TASK DETAILS -
Below are entries; output exactly the lines from the one with "إفريقيا 2020 (1036, 1272)" to the one with "[Previous Item] (365, 333)", both included, and nothing else.

DATA PROVIDED -
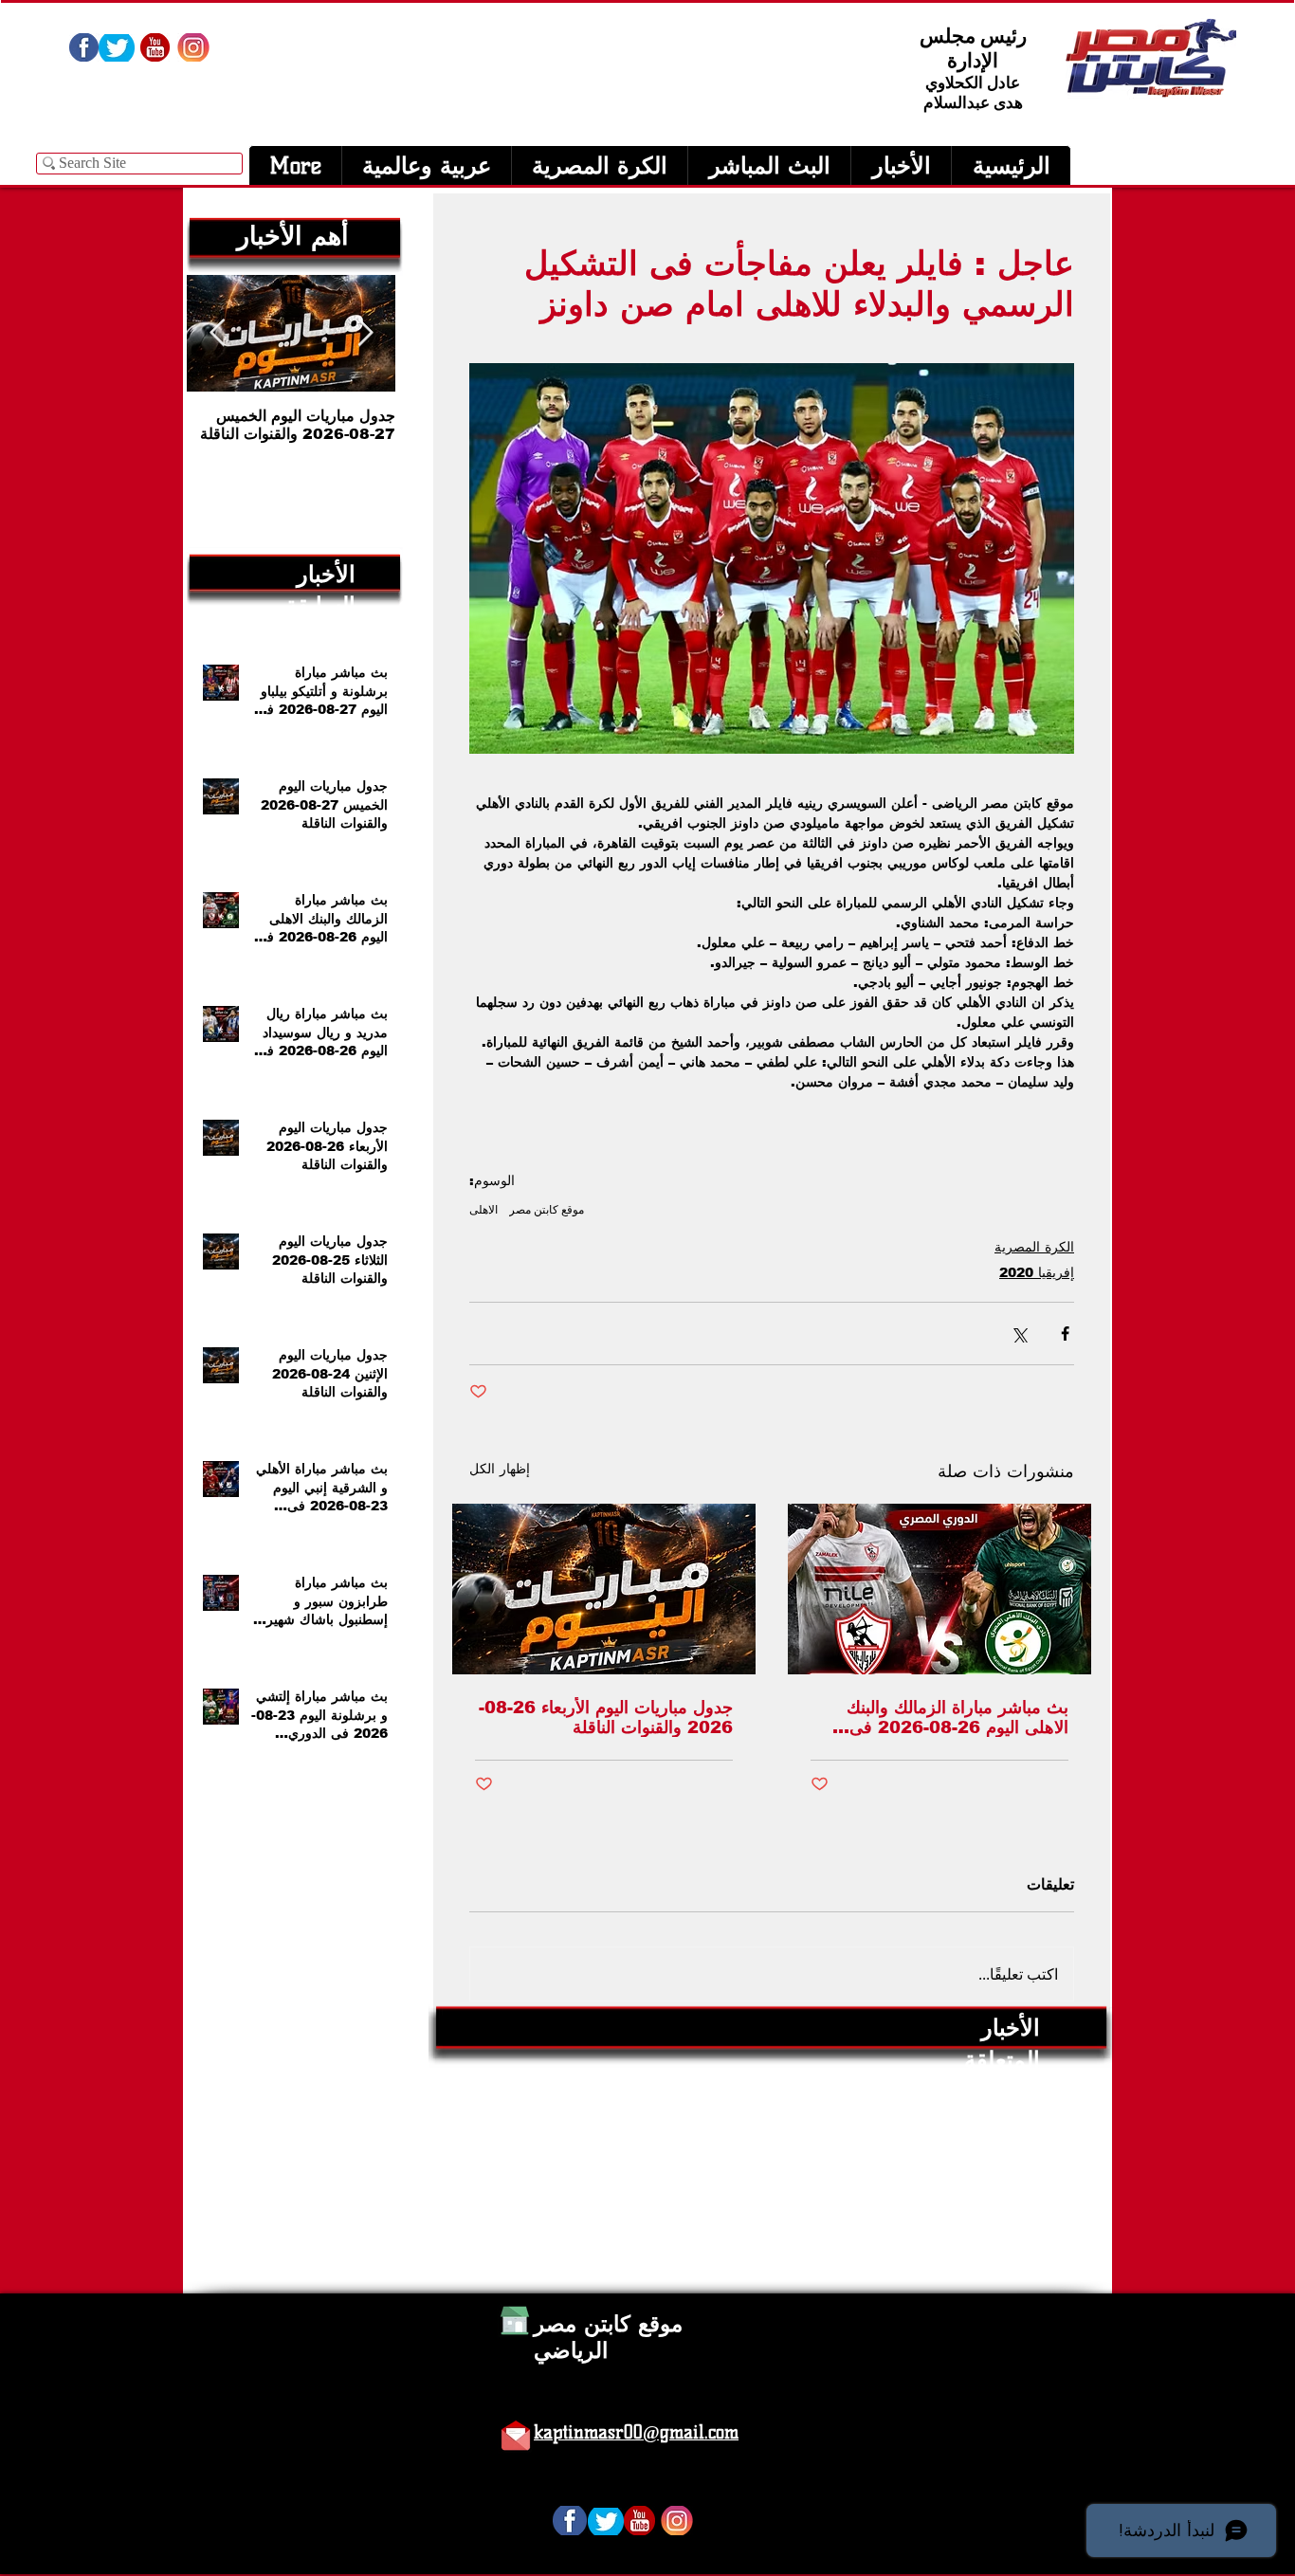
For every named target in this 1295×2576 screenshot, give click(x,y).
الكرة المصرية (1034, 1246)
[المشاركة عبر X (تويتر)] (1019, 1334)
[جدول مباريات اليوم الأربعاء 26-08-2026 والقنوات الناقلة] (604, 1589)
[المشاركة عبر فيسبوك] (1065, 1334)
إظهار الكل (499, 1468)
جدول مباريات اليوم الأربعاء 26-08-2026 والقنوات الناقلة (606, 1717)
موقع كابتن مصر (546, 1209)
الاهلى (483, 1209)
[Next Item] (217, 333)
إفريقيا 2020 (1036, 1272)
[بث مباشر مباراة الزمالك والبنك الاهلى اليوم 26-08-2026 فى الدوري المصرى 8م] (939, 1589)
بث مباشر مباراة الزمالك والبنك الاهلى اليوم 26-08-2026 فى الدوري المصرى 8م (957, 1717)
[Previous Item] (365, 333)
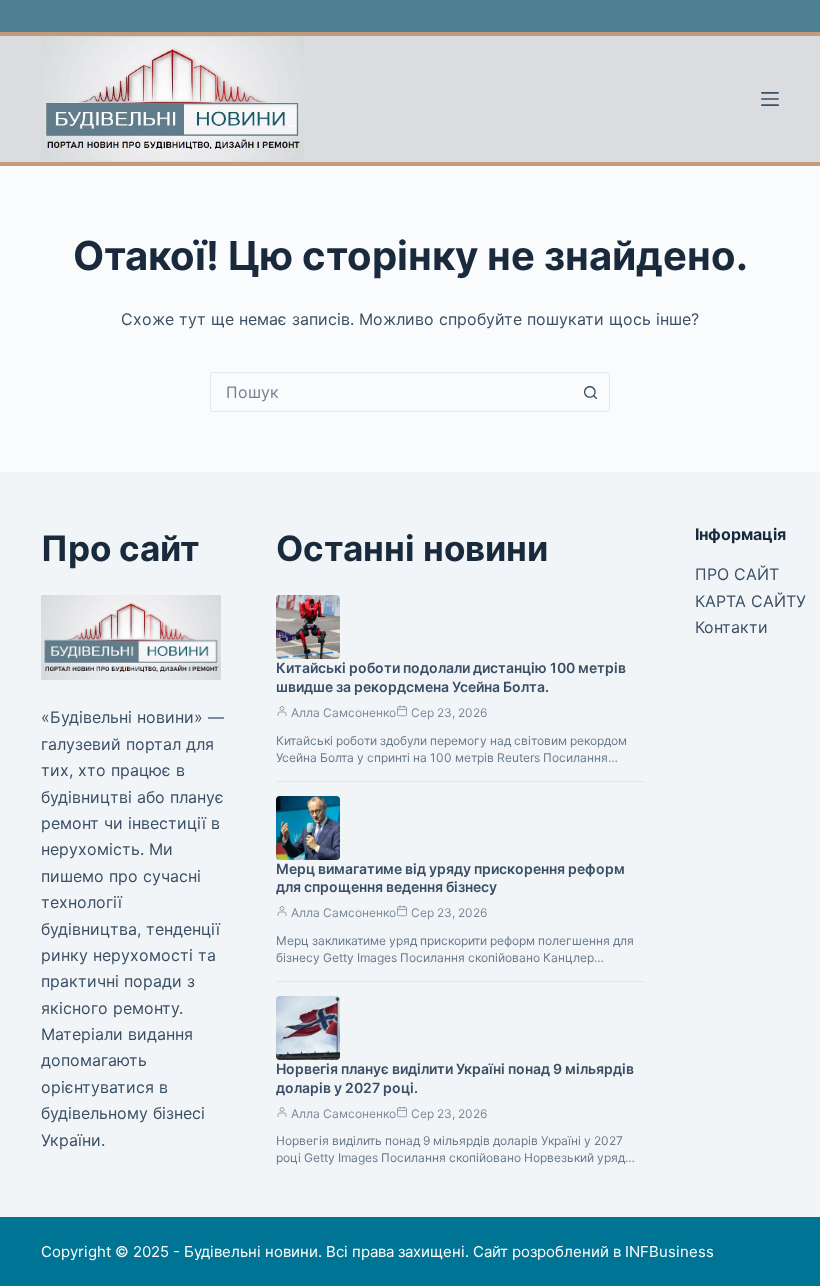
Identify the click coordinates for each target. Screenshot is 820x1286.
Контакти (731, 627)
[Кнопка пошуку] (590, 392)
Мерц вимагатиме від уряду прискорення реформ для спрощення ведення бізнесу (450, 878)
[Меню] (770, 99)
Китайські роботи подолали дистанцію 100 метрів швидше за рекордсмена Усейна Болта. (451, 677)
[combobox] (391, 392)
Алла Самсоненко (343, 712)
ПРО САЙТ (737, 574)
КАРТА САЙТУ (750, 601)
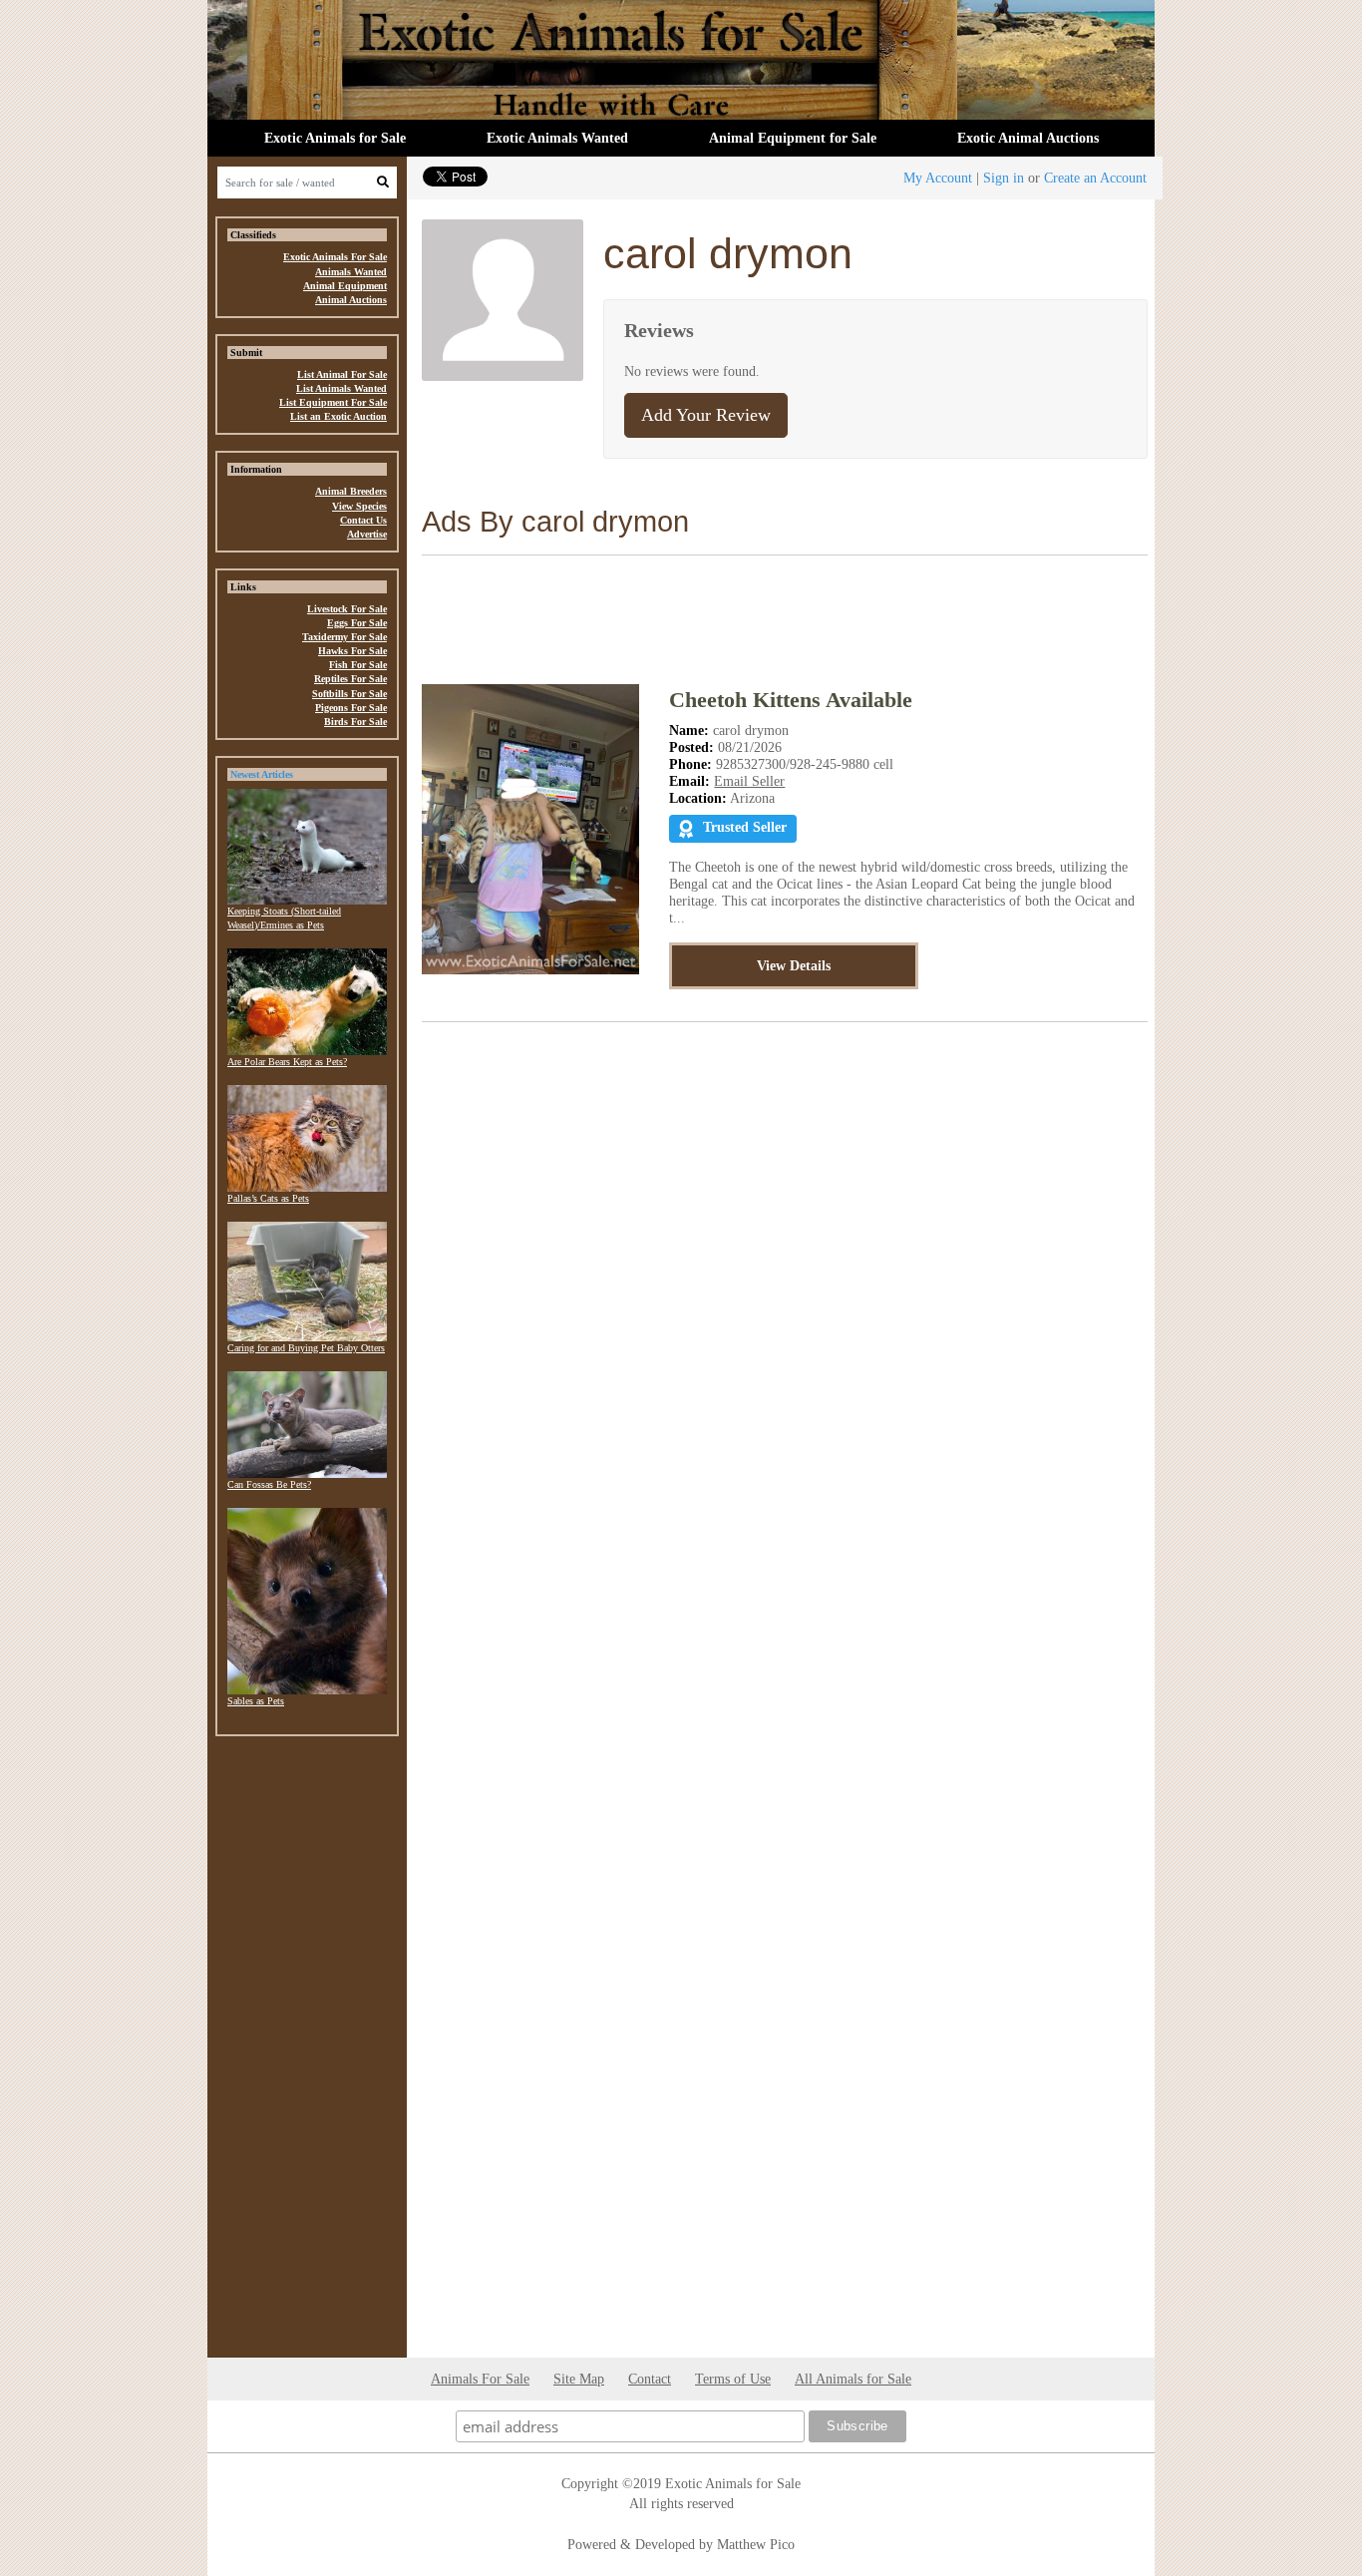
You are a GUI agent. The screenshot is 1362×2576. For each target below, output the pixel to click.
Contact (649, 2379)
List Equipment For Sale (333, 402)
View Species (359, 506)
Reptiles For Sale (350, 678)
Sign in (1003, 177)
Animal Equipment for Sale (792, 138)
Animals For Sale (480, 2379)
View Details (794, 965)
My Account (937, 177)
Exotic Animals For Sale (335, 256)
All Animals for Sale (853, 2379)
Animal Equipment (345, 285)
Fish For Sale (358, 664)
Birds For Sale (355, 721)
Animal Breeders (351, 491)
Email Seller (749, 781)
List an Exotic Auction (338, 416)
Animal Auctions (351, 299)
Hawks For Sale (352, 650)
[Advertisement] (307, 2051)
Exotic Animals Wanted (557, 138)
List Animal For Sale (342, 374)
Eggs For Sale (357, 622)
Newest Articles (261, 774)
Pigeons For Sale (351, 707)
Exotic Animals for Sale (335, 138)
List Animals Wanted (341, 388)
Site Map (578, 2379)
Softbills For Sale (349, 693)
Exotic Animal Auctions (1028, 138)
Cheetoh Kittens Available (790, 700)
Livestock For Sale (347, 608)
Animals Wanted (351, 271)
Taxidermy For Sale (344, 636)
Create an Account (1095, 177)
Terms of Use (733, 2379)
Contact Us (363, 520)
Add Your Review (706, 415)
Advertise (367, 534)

RESPONSE -
إفريقيا 2020 (1036, 1272)
[بث مباشر مباراة الزمالك والبنك الاهلى اليوم 26-08-2026 فى الدوري المصرى 8م] (939, 1589)
بث مباشر مباراة الزمالك والبنك الاهلى اليوم 26-08-2026 فى الدوري المصرى 8م (957, 1717)
[Previous Item] (365, 333)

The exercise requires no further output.